▸ Work instruction:
Each line from the one holding "Image resolution: width=1008" to the last line below must be restated word for word, and no picture may be included.

▸ Supplied data:
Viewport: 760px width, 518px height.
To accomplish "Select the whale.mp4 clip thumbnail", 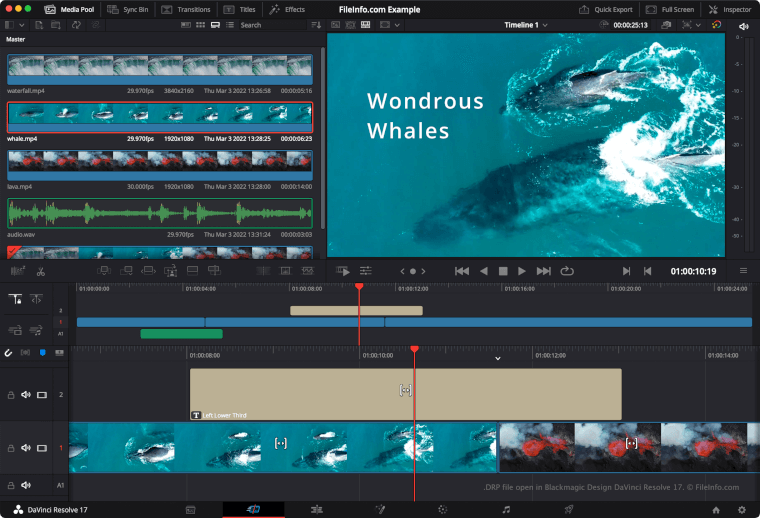I will point(160,117).
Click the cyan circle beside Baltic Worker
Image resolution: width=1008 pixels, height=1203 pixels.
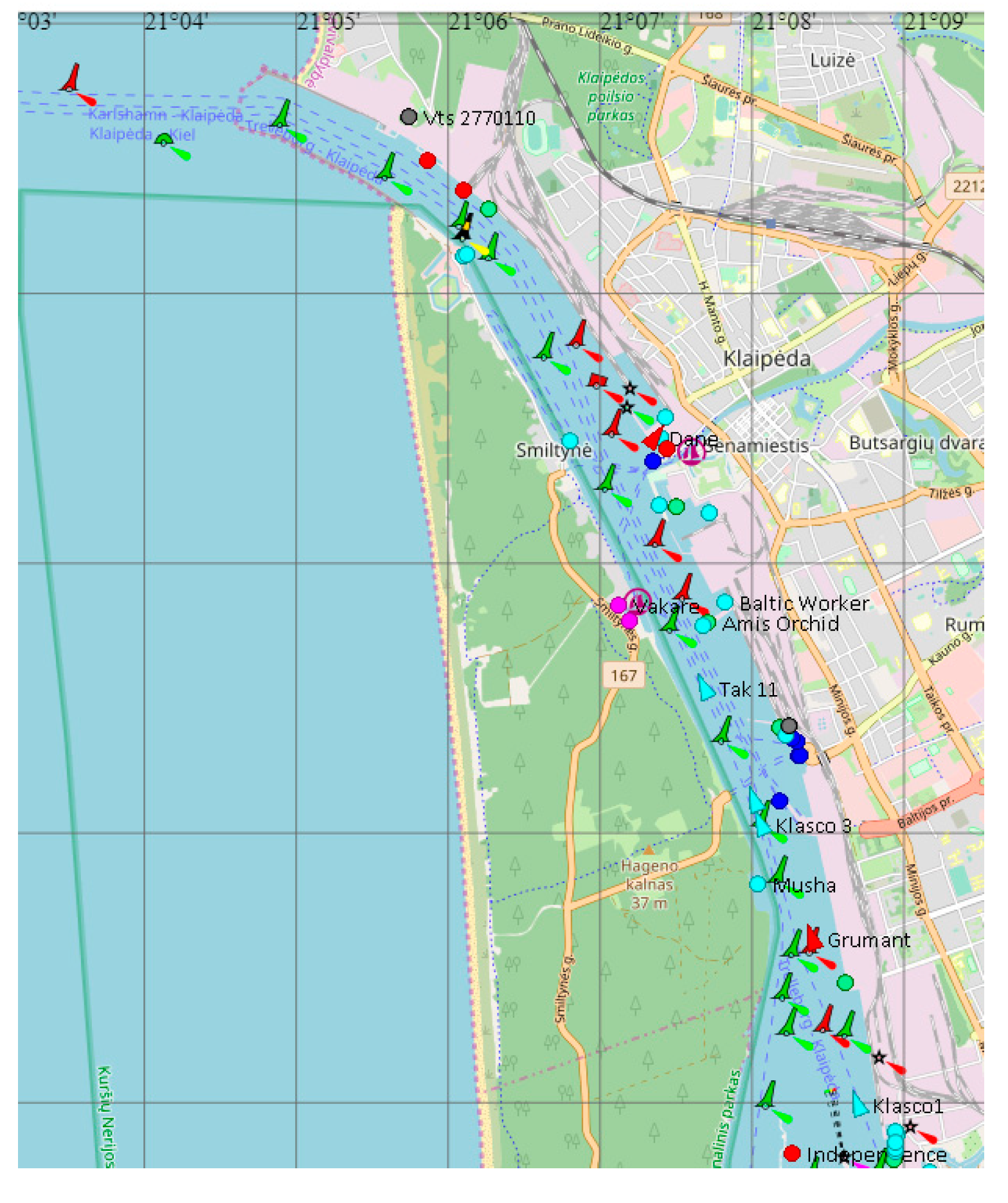point(724,602)
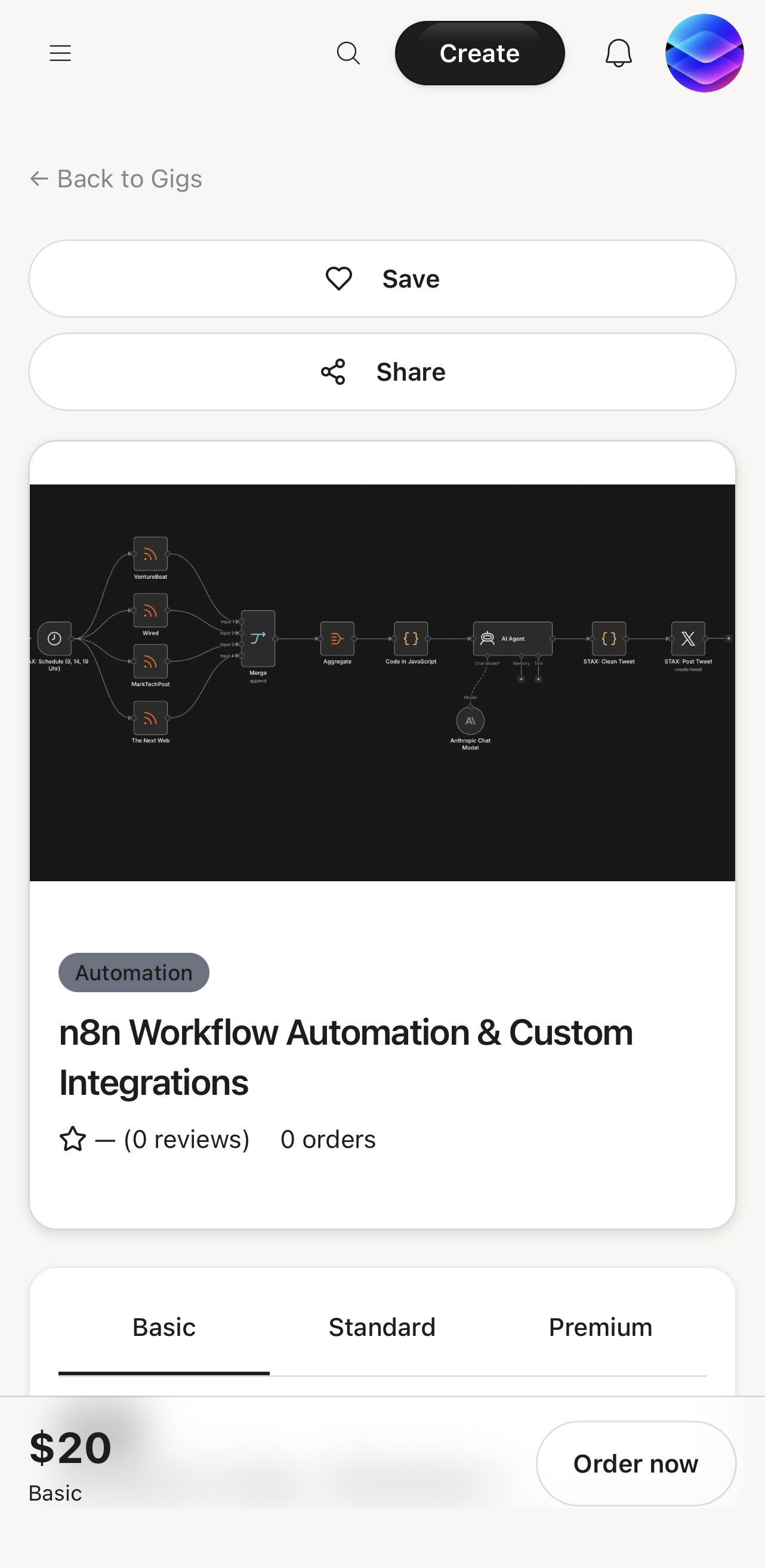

▸ Output for this task:
Image resolution: width=1008 pixels, height=1203 pixels.
point(724,602)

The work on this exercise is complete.